On 12/03/2015 9:12 p.m., Don wrote:
On Thursday, 12 March 2015 at 04:06:14 UTC, Rikki Cattermole wrote:
On 12/03/2015 1:50 p.m., Andrei Alexandrescu wrote:
On 3/11/15 10:23 AM, welkam wrote:
Observation Nr. 1
People prefer to write var++ instead of ++var.
Observation Nr. 2
Because of observation Nr. 1 and other reasons compilers became good at
removing code that is not needed making var++ and ++var to produce the
same code if returned value is not used.
Observation Nr. 3
Because of observation Nr. 2 more people use var++ in place where they
really only need ++var.
Observation Nr. 4
Because of observation Nr. 3 people learning to program may mistakenly
learn that var++ is just incrementing. (I am included in that list)
Observation Nr. 5
Because of observation Nr. 4 people can write slower than necessary
code
for classes with overloaded operator or even get bugs.

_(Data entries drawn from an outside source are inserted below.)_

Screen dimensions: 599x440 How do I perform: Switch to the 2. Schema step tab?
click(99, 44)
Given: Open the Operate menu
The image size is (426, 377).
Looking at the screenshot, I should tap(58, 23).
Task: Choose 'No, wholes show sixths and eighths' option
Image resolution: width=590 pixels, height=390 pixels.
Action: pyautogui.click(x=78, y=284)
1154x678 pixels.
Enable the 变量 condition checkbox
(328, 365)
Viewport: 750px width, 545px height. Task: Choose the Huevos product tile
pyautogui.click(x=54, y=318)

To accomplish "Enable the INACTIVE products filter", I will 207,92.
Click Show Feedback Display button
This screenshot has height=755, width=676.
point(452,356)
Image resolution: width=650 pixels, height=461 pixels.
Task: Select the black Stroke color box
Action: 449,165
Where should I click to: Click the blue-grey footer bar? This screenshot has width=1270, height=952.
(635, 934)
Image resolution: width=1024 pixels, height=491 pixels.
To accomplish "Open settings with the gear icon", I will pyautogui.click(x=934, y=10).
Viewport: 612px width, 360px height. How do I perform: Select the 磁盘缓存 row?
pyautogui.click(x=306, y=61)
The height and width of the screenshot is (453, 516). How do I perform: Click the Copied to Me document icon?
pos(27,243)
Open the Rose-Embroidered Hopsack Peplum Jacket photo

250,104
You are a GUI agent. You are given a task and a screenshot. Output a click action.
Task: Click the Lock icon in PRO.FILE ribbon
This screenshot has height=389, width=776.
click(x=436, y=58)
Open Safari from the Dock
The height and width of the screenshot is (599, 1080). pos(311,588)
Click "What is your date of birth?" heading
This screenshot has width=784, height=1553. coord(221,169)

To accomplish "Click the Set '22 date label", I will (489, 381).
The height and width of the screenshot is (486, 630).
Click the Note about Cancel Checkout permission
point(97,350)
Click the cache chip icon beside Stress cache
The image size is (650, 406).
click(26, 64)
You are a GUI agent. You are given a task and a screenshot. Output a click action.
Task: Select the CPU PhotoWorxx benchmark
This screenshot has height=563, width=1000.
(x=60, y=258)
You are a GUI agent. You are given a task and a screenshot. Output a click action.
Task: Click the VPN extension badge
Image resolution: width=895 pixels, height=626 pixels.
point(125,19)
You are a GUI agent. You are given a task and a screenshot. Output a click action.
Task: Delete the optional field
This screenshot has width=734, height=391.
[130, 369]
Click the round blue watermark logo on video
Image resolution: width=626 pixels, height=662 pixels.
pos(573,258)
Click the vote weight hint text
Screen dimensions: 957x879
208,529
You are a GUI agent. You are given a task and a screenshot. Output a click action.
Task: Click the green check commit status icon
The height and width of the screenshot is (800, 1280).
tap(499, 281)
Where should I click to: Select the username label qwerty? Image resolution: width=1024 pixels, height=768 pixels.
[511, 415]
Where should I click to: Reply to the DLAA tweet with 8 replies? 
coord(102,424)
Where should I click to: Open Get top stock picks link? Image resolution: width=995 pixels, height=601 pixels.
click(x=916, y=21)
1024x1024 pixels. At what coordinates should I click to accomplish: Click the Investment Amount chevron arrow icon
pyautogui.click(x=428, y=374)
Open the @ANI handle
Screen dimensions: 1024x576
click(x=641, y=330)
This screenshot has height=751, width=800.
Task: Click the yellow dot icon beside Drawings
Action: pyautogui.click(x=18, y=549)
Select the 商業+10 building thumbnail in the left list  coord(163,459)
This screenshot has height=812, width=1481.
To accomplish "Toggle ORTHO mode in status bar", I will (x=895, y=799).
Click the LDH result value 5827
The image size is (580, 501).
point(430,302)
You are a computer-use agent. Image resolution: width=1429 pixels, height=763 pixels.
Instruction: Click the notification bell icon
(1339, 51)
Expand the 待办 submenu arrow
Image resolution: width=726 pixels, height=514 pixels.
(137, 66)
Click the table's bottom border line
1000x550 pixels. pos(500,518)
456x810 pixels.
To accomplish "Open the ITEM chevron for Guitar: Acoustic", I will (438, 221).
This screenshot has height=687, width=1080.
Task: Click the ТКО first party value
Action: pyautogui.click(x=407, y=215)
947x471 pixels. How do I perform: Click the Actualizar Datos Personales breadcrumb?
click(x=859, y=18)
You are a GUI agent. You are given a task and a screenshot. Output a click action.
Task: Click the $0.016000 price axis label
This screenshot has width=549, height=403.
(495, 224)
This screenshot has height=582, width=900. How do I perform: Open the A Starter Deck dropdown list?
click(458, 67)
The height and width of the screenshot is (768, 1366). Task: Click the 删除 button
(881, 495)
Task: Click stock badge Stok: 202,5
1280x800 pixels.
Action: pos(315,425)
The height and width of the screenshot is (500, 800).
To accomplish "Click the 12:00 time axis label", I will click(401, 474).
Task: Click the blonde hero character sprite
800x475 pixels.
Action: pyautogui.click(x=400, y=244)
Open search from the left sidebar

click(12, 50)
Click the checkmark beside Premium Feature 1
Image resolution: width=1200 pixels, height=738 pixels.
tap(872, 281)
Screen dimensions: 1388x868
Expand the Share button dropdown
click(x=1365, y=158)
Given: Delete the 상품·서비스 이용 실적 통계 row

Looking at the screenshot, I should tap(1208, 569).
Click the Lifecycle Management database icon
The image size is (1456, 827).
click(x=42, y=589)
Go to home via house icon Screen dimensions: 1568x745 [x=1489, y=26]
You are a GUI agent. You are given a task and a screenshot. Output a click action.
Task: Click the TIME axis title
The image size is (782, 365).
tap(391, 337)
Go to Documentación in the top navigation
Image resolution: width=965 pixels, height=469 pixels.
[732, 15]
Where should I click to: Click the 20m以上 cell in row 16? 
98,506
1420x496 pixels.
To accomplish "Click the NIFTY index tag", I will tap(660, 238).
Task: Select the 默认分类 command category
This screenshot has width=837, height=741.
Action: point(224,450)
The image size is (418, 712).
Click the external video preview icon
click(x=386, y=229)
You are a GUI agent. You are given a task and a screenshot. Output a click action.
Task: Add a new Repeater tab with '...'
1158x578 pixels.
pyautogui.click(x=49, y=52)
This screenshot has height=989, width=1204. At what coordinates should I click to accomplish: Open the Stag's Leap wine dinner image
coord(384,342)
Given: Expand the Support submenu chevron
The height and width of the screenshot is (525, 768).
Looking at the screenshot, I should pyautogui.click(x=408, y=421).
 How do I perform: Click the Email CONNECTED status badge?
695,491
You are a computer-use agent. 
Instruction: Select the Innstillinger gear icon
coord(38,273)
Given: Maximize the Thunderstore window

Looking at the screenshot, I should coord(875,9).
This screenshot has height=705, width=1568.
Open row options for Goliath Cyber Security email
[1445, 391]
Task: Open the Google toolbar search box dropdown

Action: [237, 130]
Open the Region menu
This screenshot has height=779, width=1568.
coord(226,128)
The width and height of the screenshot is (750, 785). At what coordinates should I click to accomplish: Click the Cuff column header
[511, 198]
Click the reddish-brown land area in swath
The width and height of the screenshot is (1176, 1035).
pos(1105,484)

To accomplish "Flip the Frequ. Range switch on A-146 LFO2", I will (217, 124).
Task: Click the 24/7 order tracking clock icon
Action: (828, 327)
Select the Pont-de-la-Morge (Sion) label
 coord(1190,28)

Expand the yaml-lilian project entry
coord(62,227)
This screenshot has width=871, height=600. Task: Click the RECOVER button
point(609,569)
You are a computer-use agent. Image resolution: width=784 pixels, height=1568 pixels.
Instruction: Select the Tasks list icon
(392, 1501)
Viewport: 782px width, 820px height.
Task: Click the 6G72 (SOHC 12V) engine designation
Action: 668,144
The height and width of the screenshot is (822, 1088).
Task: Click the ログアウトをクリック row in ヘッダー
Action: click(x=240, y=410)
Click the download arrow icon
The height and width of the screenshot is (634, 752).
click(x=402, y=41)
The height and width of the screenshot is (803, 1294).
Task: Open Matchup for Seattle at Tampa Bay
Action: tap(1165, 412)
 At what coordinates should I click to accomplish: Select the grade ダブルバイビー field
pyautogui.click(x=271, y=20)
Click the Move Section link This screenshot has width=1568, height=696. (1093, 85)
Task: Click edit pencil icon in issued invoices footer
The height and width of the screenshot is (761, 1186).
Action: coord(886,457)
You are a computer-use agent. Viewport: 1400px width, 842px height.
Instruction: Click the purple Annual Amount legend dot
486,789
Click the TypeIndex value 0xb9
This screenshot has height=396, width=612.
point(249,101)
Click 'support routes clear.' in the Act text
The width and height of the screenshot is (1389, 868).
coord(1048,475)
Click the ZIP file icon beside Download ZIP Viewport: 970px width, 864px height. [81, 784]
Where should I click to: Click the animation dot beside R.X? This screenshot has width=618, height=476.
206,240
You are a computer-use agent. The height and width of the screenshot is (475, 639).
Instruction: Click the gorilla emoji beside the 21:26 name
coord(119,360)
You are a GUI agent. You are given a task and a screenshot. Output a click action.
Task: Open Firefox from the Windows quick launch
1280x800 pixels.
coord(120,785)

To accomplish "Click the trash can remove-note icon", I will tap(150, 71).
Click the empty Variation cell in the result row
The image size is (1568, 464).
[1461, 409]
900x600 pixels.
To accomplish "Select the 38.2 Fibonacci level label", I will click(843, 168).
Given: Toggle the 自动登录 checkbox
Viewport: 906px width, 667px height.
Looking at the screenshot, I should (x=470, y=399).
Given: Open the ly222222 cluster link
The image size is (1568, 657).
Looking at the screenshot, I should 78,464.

Because of all this why not make only one increment/decrement operator
and have post increment/decrement to be called by template name,
because
it is a template?
template post_inc(T) {
auto tmp = T;
T++;
return tmp;
}
Observation Nr. 6
Somebody didn't Read The Fine Manual. Page 369:
=========
If the result of a++ is not needed, the rewrite is ++a, which is
subsequently rewritten to a.opUnary!"++"().
=========
Andrei
+1
Compiler should work for you. This is one of those things it can
rewrite to preference. During optimization.
It doesn't even rely on the optimizer. This happens in the front-end, in
the semantic pass.
In our implementation yes. But I'm emphasizing it doesn't have to.